-- RECORDS FOR THIS EXERCISE follows --

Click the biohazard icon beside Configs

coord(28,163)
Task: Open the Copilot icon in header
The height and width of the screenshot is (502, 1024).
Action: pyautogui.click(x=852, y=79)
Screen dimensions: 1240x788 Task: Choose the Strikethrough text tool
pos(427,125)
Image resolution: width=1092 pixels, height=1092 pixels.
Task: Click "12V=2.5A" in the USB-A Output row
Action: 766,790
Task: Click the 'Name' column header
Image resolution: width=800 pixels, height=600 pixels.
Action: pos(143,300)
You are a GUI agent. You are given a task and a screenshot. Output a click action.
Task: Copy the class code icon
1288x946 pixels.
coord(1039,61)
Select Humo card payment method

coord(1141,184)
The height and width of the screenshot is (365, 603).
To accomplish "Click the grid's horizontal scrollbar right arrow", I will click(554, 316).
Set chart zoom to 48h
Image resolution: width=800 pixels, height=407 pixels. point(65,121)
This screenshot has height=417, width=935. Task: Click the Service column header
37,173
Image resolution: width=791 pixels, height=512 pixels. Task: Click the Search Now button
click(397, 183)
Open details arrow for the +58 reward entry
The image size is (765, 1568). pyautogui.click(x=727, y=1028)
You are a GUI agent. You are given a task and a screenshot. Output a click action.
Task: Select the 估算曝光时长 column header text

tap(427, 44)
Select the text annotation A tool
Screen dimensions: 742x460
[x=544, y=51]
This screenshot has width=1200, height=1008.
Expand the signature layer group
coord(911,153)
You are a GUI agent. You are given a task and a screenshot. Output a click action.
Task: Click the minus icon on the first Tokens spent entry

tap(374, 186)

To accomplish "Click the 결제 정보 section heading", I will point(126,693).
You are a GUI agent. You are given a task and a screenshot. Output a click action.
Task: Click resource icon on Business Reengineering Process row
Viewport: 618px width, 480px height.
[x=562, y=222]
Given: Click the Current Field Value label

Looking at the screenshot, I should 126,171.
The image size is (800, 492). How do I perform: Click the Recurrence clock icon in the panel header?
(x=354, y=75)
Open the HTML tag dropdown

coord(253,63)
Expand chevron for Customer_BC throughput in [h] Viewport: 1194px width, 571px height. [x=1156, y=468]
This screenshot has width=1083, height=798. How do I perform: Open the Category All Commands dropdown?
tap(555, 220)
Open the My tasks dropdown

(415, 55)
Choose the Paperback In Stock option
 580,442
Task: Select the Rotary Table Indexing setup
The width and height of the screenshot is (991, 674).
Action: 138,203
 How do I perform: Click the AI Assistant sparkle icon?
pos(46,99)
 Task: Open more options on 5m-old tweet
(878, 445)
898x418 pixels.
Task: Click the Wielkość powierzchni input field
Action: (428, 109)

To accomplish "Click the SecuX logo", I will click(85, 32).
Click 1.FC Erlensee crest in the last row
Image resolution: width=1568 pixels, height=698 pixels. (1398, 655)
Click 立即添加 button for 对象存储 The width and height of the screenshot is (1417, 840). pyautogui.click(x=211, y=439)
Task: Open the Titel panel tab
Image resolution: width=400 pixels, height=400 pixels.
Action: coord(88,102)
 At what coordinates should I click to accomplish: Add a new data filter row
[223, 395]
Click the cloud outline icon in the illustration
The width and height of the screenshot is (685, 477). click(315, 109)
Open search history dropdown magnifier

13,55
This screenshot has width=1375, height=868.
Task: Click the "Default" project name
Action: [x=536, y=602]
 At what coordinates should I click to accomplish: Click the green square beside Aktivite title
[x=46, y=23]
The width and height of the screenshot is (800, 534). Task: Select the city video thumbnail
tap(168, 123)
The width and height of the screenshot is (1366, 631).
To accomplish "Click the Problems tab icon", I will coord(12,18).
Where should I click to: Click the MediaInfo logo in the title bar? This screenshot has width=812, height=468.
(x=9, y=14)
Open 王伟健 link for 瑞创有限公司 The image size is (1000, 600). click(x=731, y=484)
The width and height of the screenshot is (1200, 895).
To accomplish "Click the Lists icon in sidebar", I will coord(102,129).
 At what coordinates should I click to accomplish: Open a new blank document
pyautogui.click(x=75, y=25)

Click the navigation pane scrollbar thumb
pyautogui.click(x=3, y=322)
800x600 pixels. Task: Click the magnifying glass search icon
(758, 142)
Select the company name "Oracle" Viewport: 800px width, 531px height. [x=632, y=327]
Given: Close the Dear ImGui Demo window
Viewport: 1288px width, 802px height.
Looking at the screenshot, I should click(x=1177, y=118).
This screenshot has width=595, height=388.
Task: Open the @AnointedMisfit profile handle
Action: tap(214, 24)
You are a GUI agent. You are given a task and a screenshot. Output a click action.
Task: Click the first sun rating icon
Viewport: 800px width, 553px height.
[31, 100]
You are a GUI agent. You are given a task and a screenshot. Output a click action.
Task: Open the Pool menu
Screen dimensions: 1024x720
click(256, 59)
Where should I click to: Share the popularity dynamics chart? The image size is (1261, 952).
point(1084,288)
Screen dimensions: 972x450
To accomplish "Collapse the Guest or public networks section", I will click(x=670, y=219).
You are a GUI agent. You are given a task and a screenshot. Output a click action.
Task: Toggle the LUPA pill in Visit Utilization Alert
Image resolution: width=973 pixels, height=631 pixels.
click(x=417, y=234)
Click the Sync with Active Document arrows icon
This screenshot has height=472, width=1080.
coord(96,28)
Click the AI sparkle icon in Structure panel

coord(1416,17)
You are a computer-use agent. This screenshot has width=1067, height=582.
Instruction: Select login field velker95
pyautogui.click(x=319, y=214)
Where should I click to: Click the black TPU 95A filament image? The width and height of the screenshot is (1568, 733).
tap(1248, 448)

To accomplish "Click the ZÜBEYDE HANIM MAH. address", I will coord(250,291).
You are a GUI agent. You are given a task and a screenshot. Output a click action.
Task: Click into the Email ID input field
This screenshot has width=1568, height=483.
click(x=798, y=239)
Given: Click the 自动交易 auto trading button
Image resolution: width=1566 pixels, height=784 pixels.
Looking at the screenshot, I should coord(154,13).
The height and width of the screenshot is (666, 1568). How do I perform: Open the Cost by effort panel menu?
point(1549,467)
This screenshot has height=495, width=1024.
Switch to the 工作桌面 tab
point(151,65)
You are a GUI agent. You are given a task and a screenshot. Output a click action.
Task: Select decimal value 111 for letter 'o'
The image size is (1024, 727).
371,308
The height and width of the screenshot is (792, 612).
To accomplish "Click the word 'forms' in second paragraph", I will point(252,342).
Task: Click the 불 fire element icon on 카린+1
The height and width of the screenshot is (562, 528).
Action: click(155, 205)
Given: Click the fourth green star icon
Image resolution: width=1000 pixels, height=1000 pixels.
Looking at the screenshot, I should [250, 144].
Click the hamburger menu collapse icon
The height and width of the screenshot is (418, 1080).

-- RECORDS FOR THIS EXERCISE concluded --

The full listing must come back exactly as given.

Click the biohazard icon beside Configs

coord(28,163)
Task: Open the Copilot icon in header
The height and width of the screenshot is (502, 1024).
Action: pyautogui.click(x=852, y=79)
Screen dimensions: 1240x788 Task: Choose the Strikethrough text tool
pos(427,125)
Image resolution: width=1092 pixels, height=1092 pixels.
Task: Click "12V=2.5A" in the USB-A Output row
Action: 766,790
Task: Click the 'Name' column header
Image resolution: width=800 pixels, height=600 pixels.
Action: pos(143,300)
You are a GUI agent. You are given a task and a screenshot. Output a click action.
Task: Copy the class code icon
1288x946 pixels.
coord(1039,61)
Select Humo card payment method

coord(1141,184)
The height and width of the screenshot is (365, 603).
To accomplish "Click the grid's horizontal scrollbar right arrow", I will click(554, 316).
Set chart zoom to 48h
Image resolution: width=800 pixels, height=407 pixels. point(65,121)
This screenshot has height=417, width=935. Task: Click the Service column header
37,173
Image resolution: width=791 pixels, height=512 pixels. Task: Click the Search Now button
click(397, 183)
Open details arrow for the +58 reward entry
The image size is (765, 1568). pyautogui.click(x=727, y=1028)
You are a GUI agent. You are given a task and a screenshot. Output a click action.
Task: Select the 估算曝光时长 column header text

tap(427, 44)
Select the text annotation A tool
Screen dimensions: 742x460
[x=544, y=51]
This screenshot has width=1200, height=1008.
Expand the signature layer group
coord(911,153)
You are a GUI agent. You are given a task and a screenshot. Output a click action.
Task: Click the minus icon on the first Tokens spent entry

tap(374, 186)

To accomplish "Click the 결제 정보 section heading", I will point(126,693).
You are a GUI agent. You are given a task and a screenshot. Output a click action.
Task: Click resource icon on Business Reengineering Process row
Viewport: 618px width, 480px height.
[x=562, y=222]
Given: Click the Current Field Value label

Looking at the screenshot, I should 126,171.
The image size is (800, 492). How do I perform: Click the Recurrence clock icon in the panel header?
(x=354, y=75)
Open the HTML tag dropdown

coord(253,63)
Expand chevron for Customer_BC throughput in [h] Viewport: 1194px width, 571px height. [x=1156, y=468]
This screenshot has width=1083, height=798. How do I perform: Open the Category All Commands dropdown?
tap(555, 220)
Open the My tasks dropdown

(415, 55)
Choose the Paperback In Stock option
 580,442
Task: Select the Rotary Table Indexing setup
The width and height of the screenshot is (991, 674).
Action: 138,203
 How do I perform: Click the AI Assistant sparkle icon?
pos(46,99)
 Task: Open more options on 5m-old tweet
(878, 445)
898x418 pixels.
Task: Click the Wielkość powierzchni input field
Action: (428, 109)

To accomplish "Click the SecuX logo", I will click(85, 32).
Click 1.FC Erlensee crest in the last row
Image resolution: width=1568 pixels, height=698 pixels. (1398, 655)
Click 立即添加 button for 对象存储 The width and height of the screenshot is (1417, 840). pyautogui.click(x=211, y=439)
Task: Open the Titel panel tab
Image resolution: width=400 pixels, height=400 pixels.
Action: coord(88,102)
 At what coordinates should I click to accomplish: Add a new data filter row
[223, 395]
Click the cloud outline icon in the illustration
The width and height of the screenshot is (685, 477). click(315, 109)
Open search history dropdown magnifier

13,55
This screenshot has width=1375, height=868.
Task: Click the "Default" project name
Action: [x=536, y=602]
 At what coordinates should I click to accomplish: Click the green square beside Aktivite title
[x=46, y=23]
The width and height of the screenshot is (800, 534). Task: Select the city video thumbnail
tap(168, 123)
The width and height of the screenshot is (1366, 631).
To accomplish "Click the Problems tab icon", I will coord(12,18).
Where should I click to: Click the MediaInfo logo in the title bar? This screenshot has width=812, height=468.
(x=9, y=14)
Open 王伟健 link for 瑞创有限公司 The image size is (1000, 600). click(x=731, y=484)
The width and height of the screenshot is (1200, 895).
To accomplish "Click the Lists icon in sidebar", I will coord(102,129).
 At what coordinates should I click to accomplish: Open a new blank document
pyautogui.click(x=75, y=25)

Click the navigation pane scrollbar thumb
pyautogui.click(x=3, y=322)
800x600 pixels. Task: Click the magnifying glass search icon
(758, 142)
Select the company name "Oracle" Viewport: 800px width, 531px height. [x=632, y=327]
Given: Close the Dear ImGui Demo window
Viewport: 1288px width, 802px height.
Looking at the screenshot, I should click(x=1177, y=118).
This screenshot has width=595, height=388.
Task: Open the @AnointedMisfit profile handle
Action: tap(214, 24)
You are a GUI agent. You are given a task and a screenshot. Output a click action.
Task: Click the first sun rating icon
Viewport: 800px width, 553px height.
[31, 100]
You are a GUI agent. You are given a task and a screenshot. Output a click action.
Task: Open the Pool menu
Screen dimensions: 1024x720
click(256, 59)
Where should I click to: Share the popularity dynamics chart? The image size is (1261, 952).
point(1084,288)
Screen dimensions: 972x450
To accomplish "Collapse the Guest or public networks section", I will click(x=670, y=219).
You are a GUI agent. You are given a task and a screenshot. Output a click action.
Task: Toggle the LUPA pill in Visit Utilization Alert
Image resolution: width=973 pixels, height=631 pixels.
click(x=417, y=234)
Click the Sync with Active Document arrows icon
This screenshot has height=472, width=1080.
coord(96,28)
Click the AI sparkle icon in Structure panel

coord(1416,17)
You are a computer-use agent. This screenshot has width=1067, height=582.
Instruction: Select login field velker95
pyautogui.click(x=319, y=214)
Where should I click to: Click the black TPU 95A filament image? The width and height of the screenshot is (1568, 733).
tap(1248, 448)

To accomplish "Click the ZÜBEYDE HANIM MAH. address", I will coord(250,291).
You are a GUI agent. You are given a task and a screenshot. Output a click action.
Task: Click into the Email ID input field
This screenshot has width=1568, height=483.
click(x=798, y=239)
Given: Click the 自动交易 auto trading button
Image resolution: width=1566 pixels, height=784 pixels.
Looking at the screenshot, I should coord(154,13).
The height and width of the screenshot is (666, 1568). How do I perform: Open the Cost by effort panel menu?
point(1549,467)
This screenshot has height=495, width=1024.
Switch to the 工作桌面 tab
point(151,65)
You are a GUI agent. You are given a task and a screenshot. Output a click action.
Task: Select decimal value 111 for letter 'o'
The image size is (1024, 727).
371,308
The height and width of the screenshot is (792, 612).
To accomplish "Click the word 'forms' in second paragraph", I will point(252,342).
Task: Click the 불 fire element icon on 카린+1
The height and width of the screenshot is (562, 528).
Action: click(155, 205)
Given: Click the fourth green star icon
Image resolution: width=1000 pixels, height=1000 pixels.
Looking at the screenshot, I should [250, 144].
Click the hamburger menu collapse icon
The height and width of the screenshot is (418, 1080).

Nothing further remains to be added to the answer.